A verbatim repeat of the lines below is required, with the pictures removed.
(Beginning of Source material)
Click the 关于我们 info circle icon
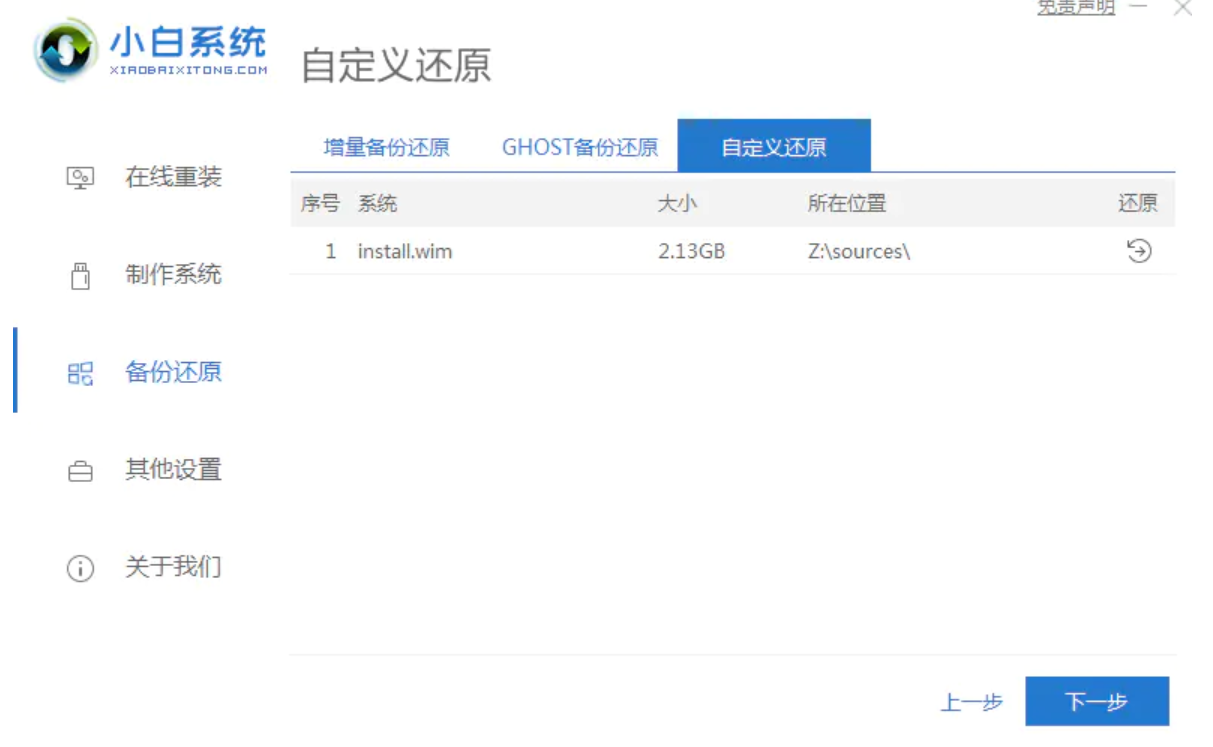 tap(80, 569)
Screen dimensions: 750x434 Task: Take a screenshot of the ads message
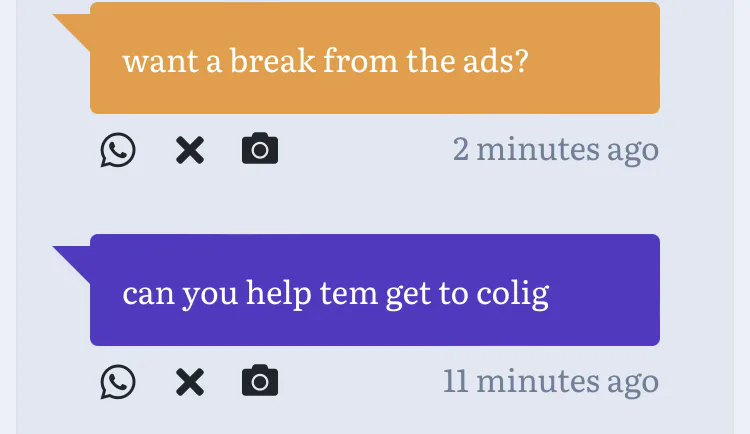(260, 150)
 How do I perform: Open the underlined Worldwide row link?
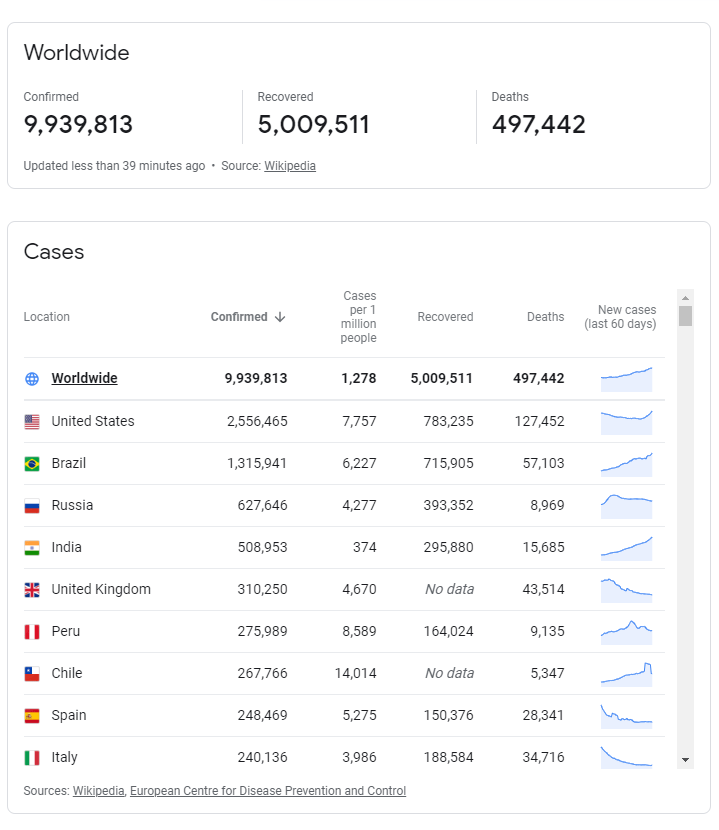84,379
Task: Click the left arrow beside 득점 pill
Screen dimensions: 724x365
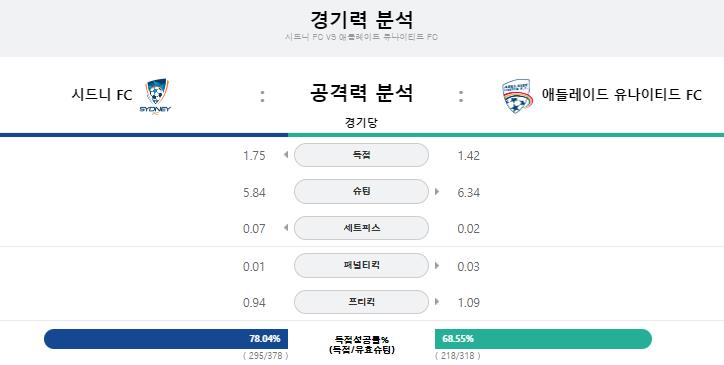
(End of Source material)
# [Solution]
Click the 关于我们 info circle icon
 tap(80, 569)
Screen dimensions: 750x434 Task: Take a screenshot of the ads message
(260, 150)
 How do I perform: Open the underlined Worldwide row link?
84,379
Task: Click the left arrow beside 득점 pill
Screen dimensions: 724x365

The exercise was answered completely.